The Italian Betrayal: How Jerusalem Lost Its Right-Wing Ally in Rome

 While PM Giorgia Meloni was once a key ideological ally, cooling relations and recent "war crime" accusations from Rome suggest a missed opportunity and a warning that Israeli intelligence sharing may no longer be a one-way street.

Israel vs Italy
Israel vs Italy (Photo: Shutterstock / vladm)

Italy's decision to suspend its security agreement with Israel has drawn sharp criticism from Israeli commentators, who argue the move represents a preventable diplomatic breakdown, one that may ultimately hurt Rome more than Jerusalem.

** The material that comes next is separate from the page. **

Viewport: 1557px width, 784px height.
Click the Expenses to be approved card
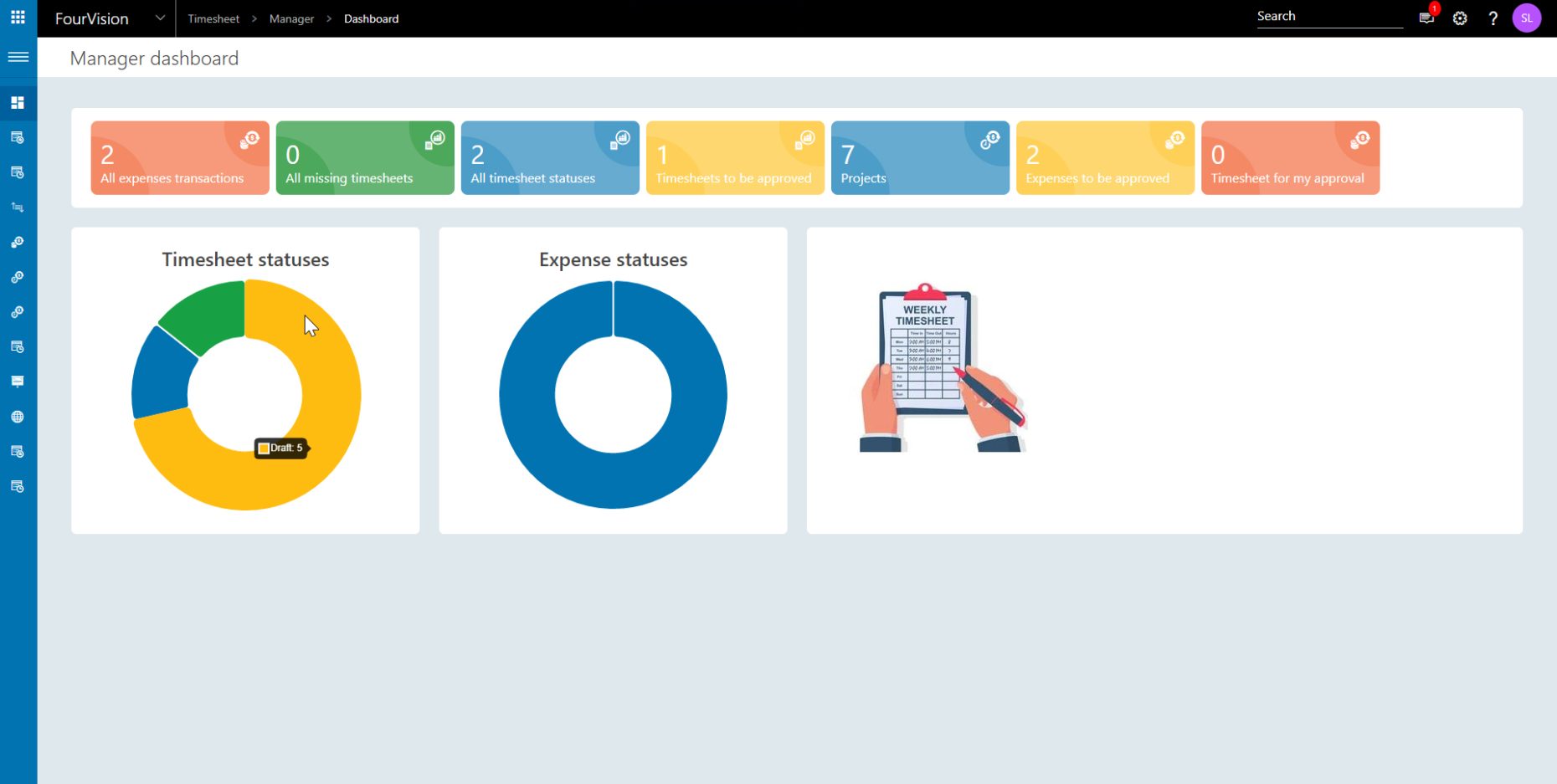pos(1105,157)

Writing in Israel Hayom, analyst Ariel Kahana argues that the suspension carries little practical significance for Israel's security, but reveals a deeper failure: the missed opportunity to turn Italian Prime Minister Giorgia Meloni into a pro-Israel pivot within the European Union.

Meloni, who built her political career in Italy's hard right, was once considered an ideological ally of Likud and maintained close ties with Israel's ambassador to Rome. She remains surrounded by figures who are openly sympathetic to Israel. Given that backdrop, Kahana writes, a more attentive Israeli diplomatic effort, especially under what he calls Israel's current "full right-wing government" - could have turned her into a key European advocate. Instead, the opposite occurred.

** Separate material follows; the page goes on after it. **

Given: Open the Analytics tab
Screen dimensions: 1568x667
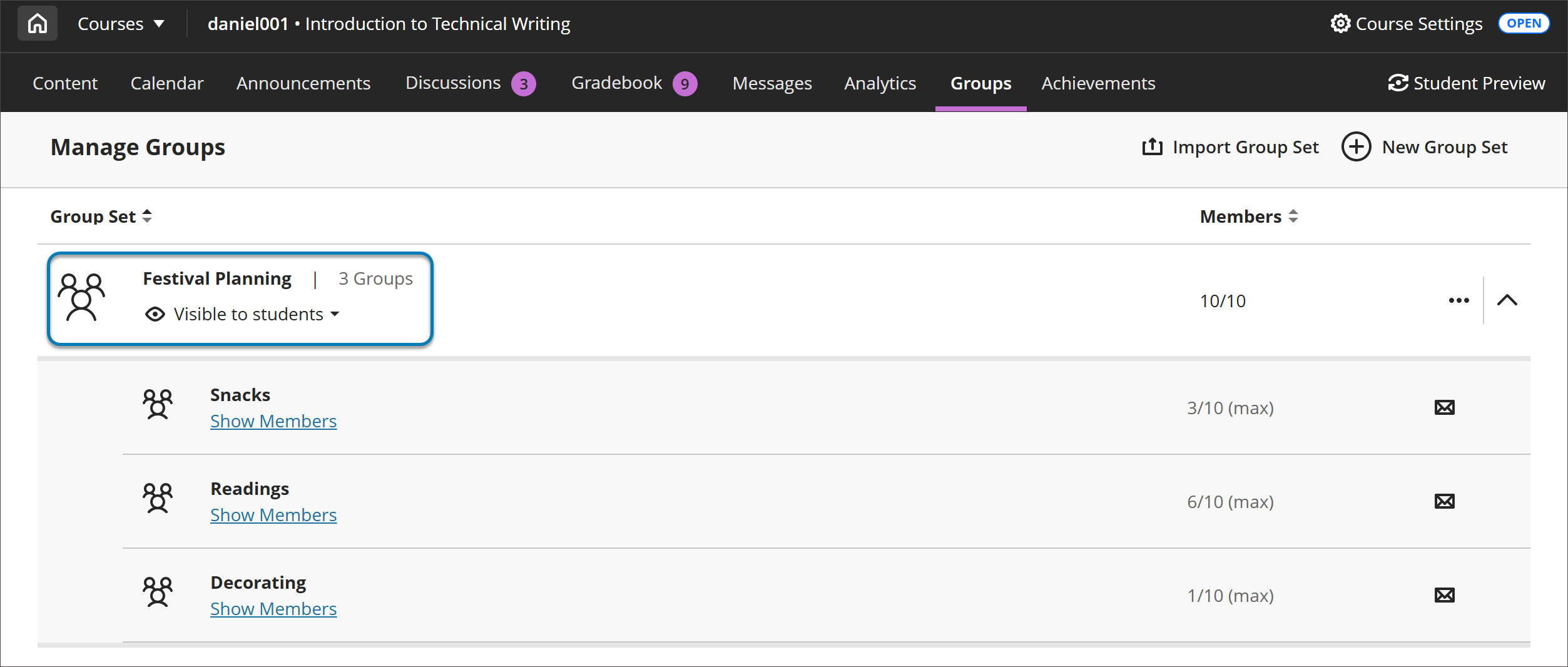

The piece describes a prolonged cooling: Israel's ambassador has been summoned repeatedly for reprimands, Italy's defense minister has accused Israel of war crimes, and Meloni herself reportedly blamed Israel for her failed constitutional referendum last month, a domestic reform effort that, Kahana notes with dark irony, touched on judicial overhaul.

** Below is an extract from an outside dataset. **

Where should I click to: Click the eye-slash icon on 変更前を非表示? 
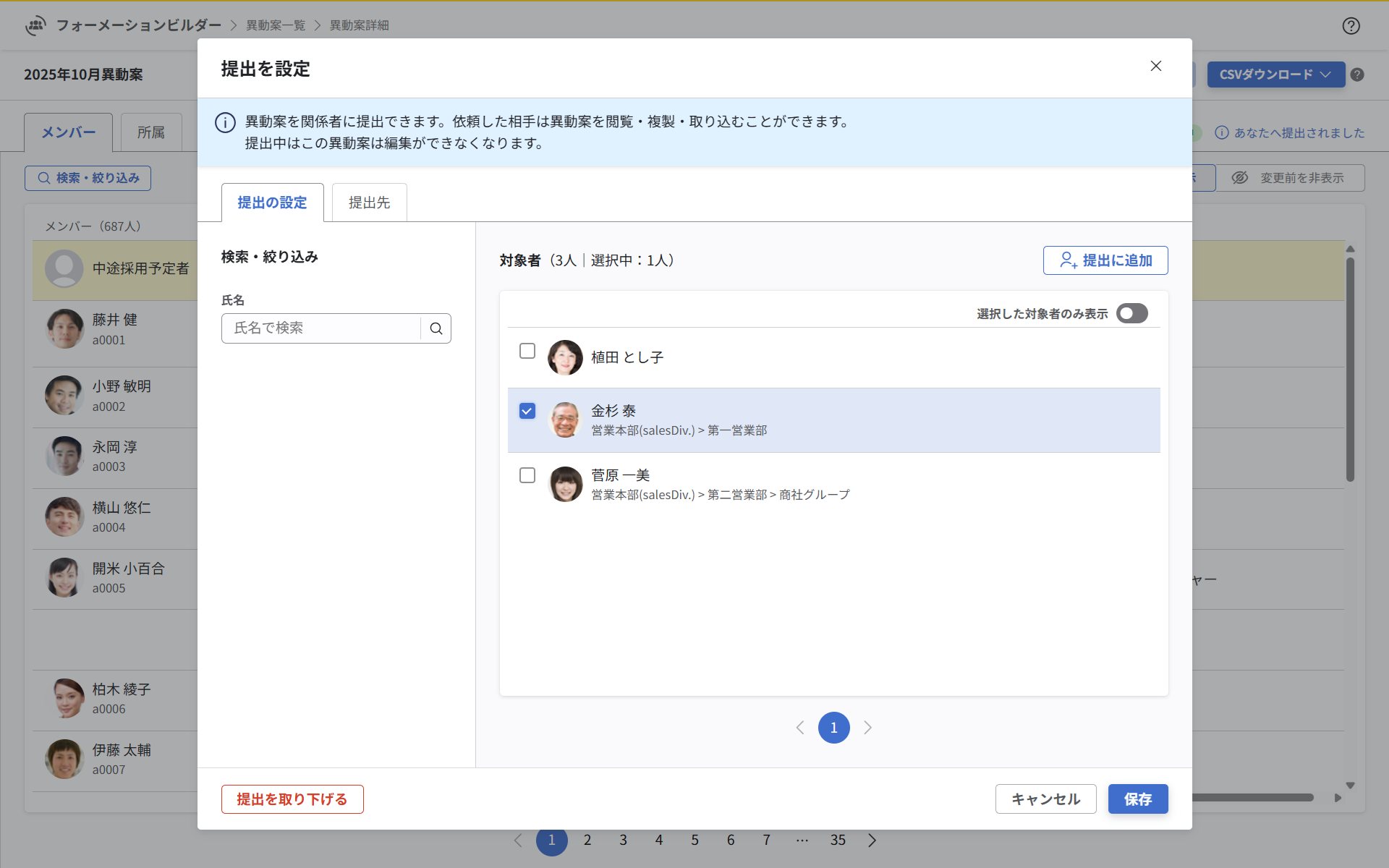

Kahana suggests Meloni may be using Israel as a convenient punching bag amid her own political weakness at home, but argues that stronger relationship-building could have provided her other outlets. Now that she has specifically targeted the security dimension of the bilateral relationship, he says Israel should respond in kind, making clear that the life-saving intelligence it shares with Italy carries a price, and that there are limits to the diplomatic humiliation Jerusalem is prepared to absorb.

"The other cheek," he concludes, "is offered in Rome, not in Jerusalem."